The pair were due to travel to China in December, along with Labor MP Matt Keogh.

The trip has now been cancelled.

“No one is going anymore,” Senator Paterson told Neil Mitchell.

The Liberal Senator said he will continue to be “forthright and assertive” in his stand against the Chinese government, and hopes other members of parliament join him.

“We have to demonstrate to the Chinese government that we are not willing to bend when instructed to do so, that we are not simply going to be silent about the way in which they have trespassed on our national interest and our sovereignty, or about the way in which they are abusing the rights of their own citizens,” he said.

“I’ll continue to speak out and I know Andrew Hastie feels the same. We’ll continue to be publicly clear about the concerns that we have.

“What I’ve been encouraged by in the last 48 hours is how widely that’s shared within the Australian political system, from across a range of parties.”
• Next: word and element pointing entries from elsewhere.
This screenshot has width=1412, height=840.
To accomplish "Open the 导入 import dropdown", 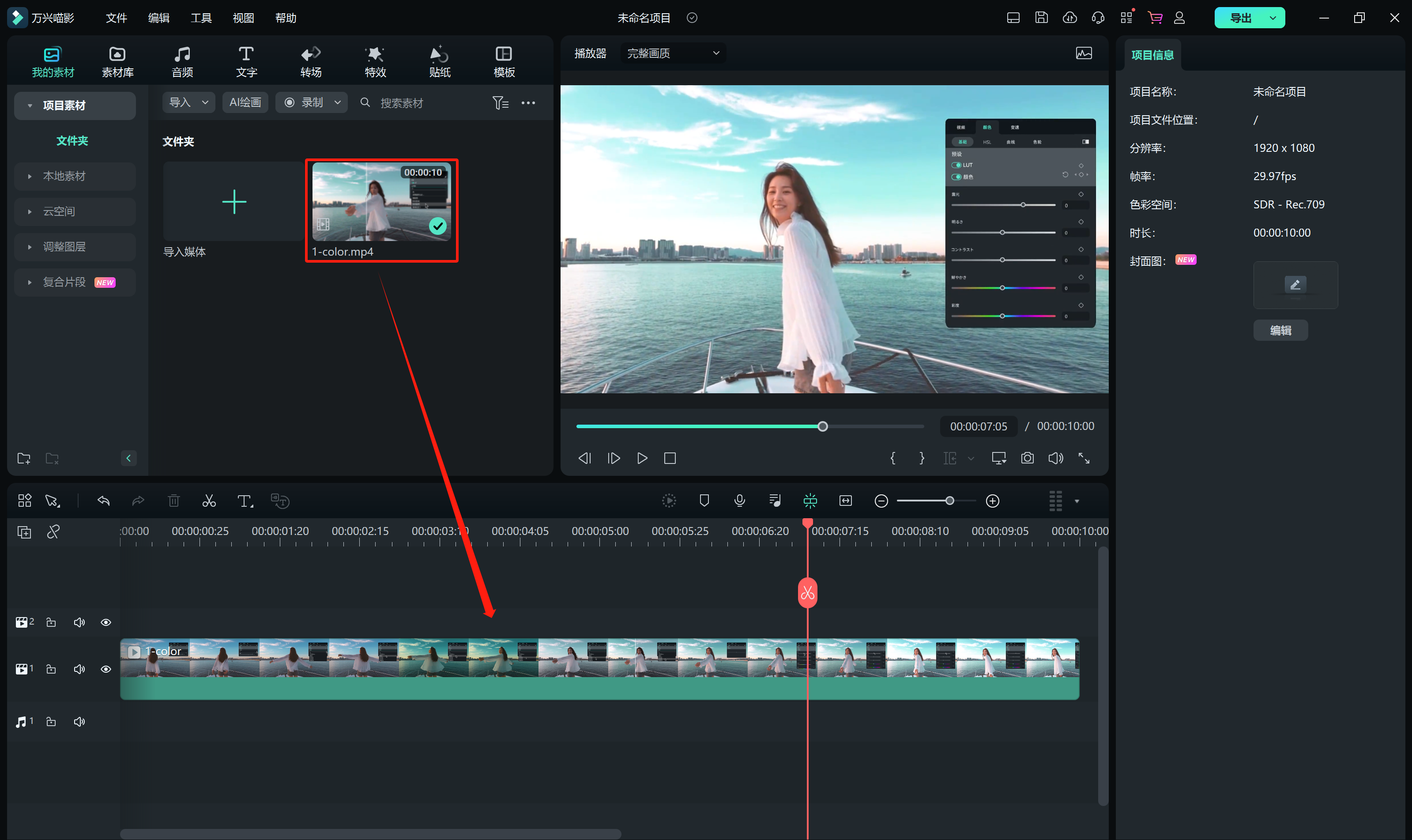I will 188,102.
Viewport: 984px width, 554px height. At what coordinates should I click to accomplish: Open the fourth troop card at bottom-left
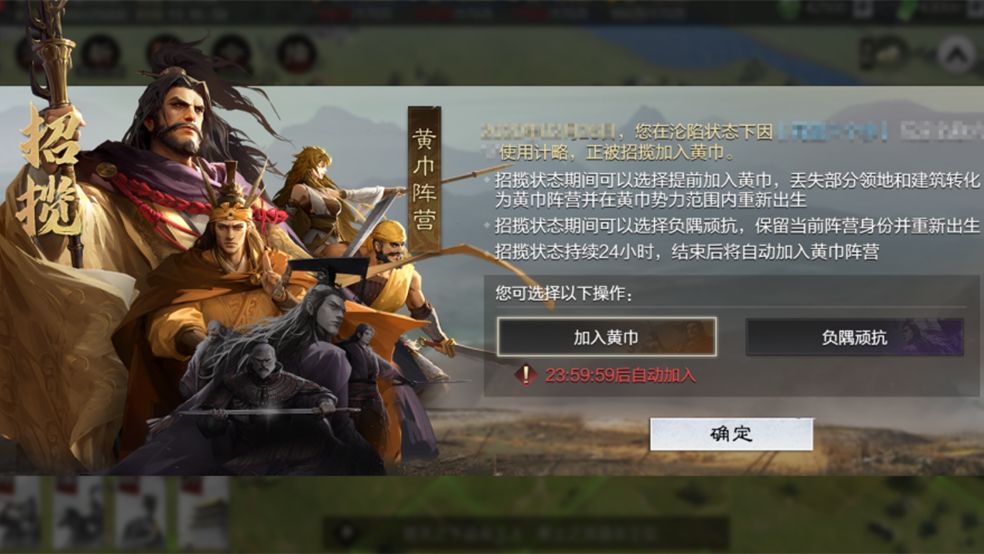point(205,514)
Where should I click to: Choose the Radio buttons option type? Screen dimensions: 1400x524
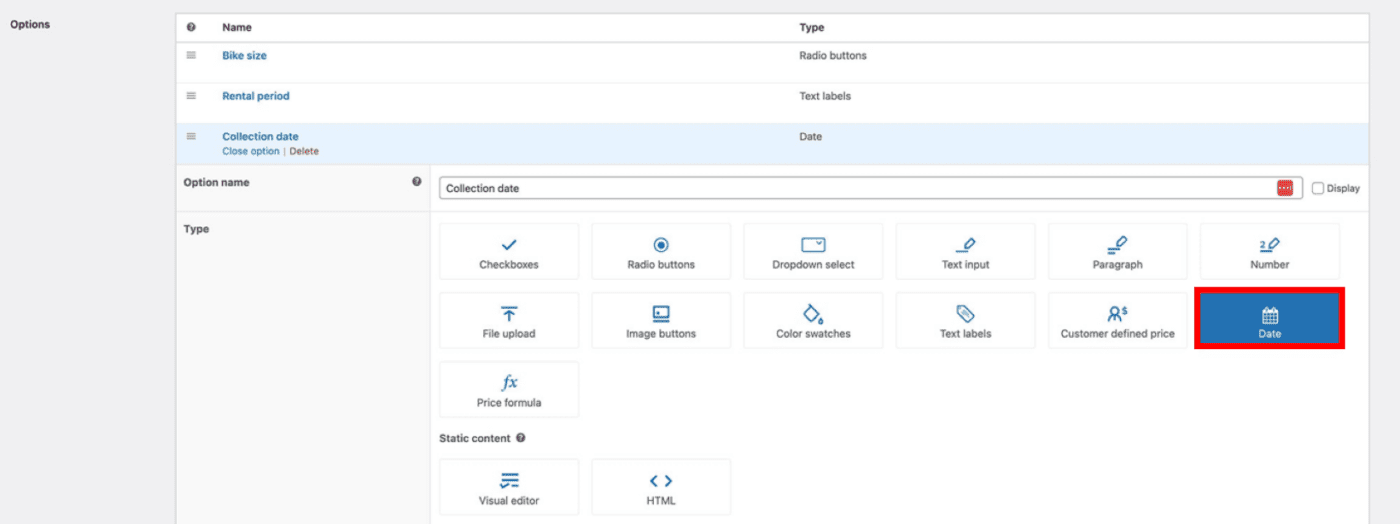point(660,251)
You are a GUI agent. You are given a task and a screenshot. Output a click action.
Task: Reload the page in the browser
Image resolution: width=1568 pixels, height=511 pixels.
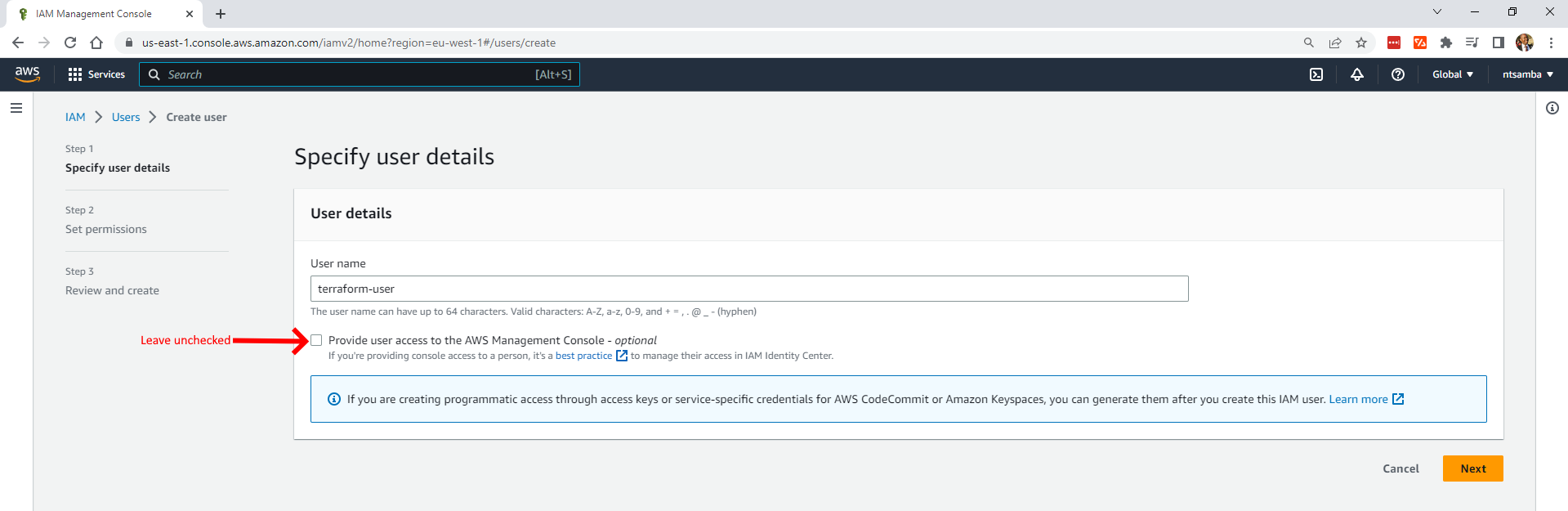pos(70,43)
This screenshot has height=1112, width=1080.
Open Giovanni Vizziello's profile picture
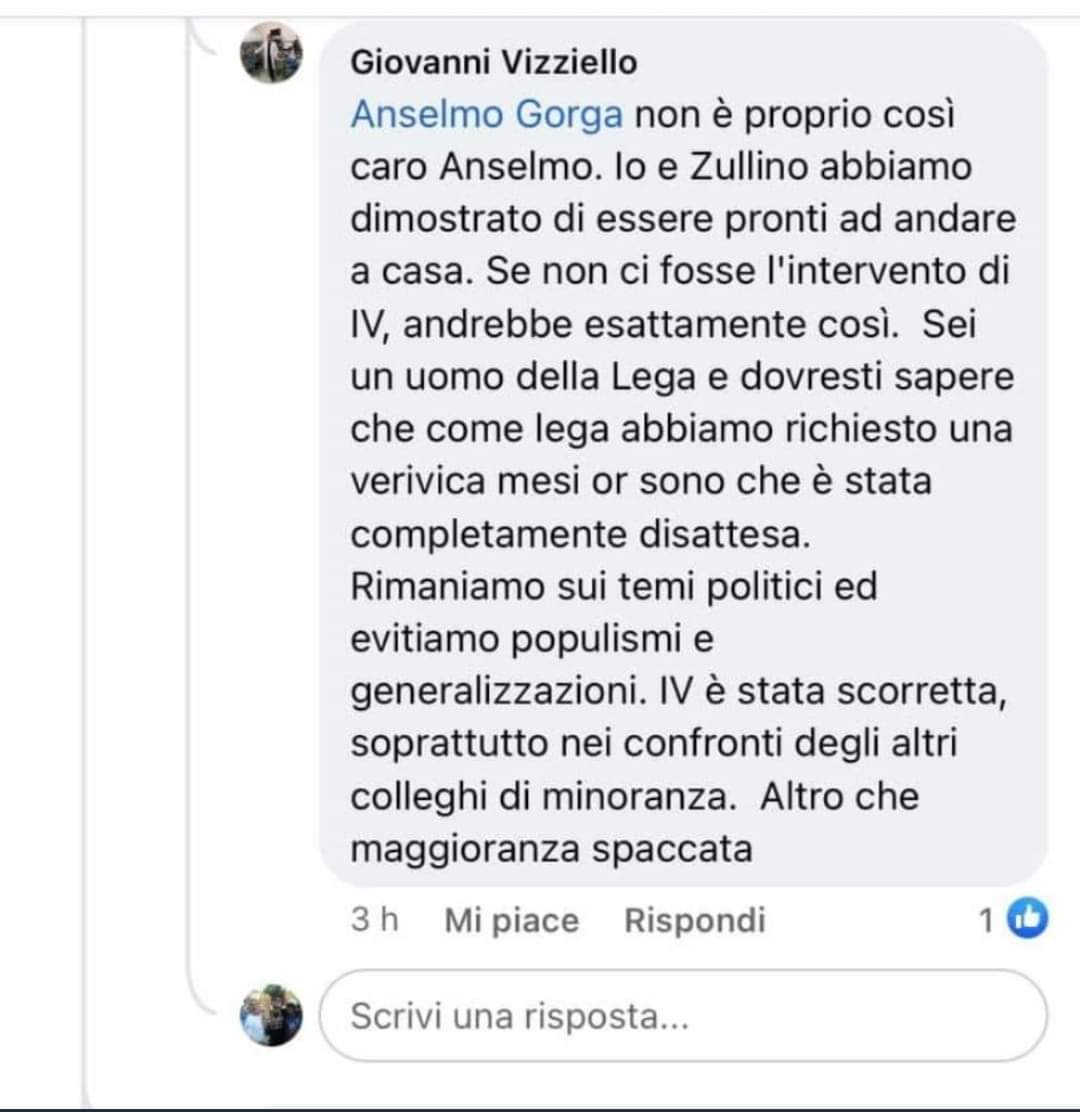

The Liberal MP said the government is taking a stronger stance against China than it previously did, but it’s not enough.

“We’re much more assertive now than we were only three or four years ago. If you look at the legislation that we’ve passed to ban foreign political donations, or the foreign influence transparency scheme, or our outspokenness about human rights, I think we’ve stepped up a lot in the last few years,” he said.

“We’ve got to value the economic relationship … but that can never come at the expense of our values.

“It’s not just about morality, it’s also about our national security.”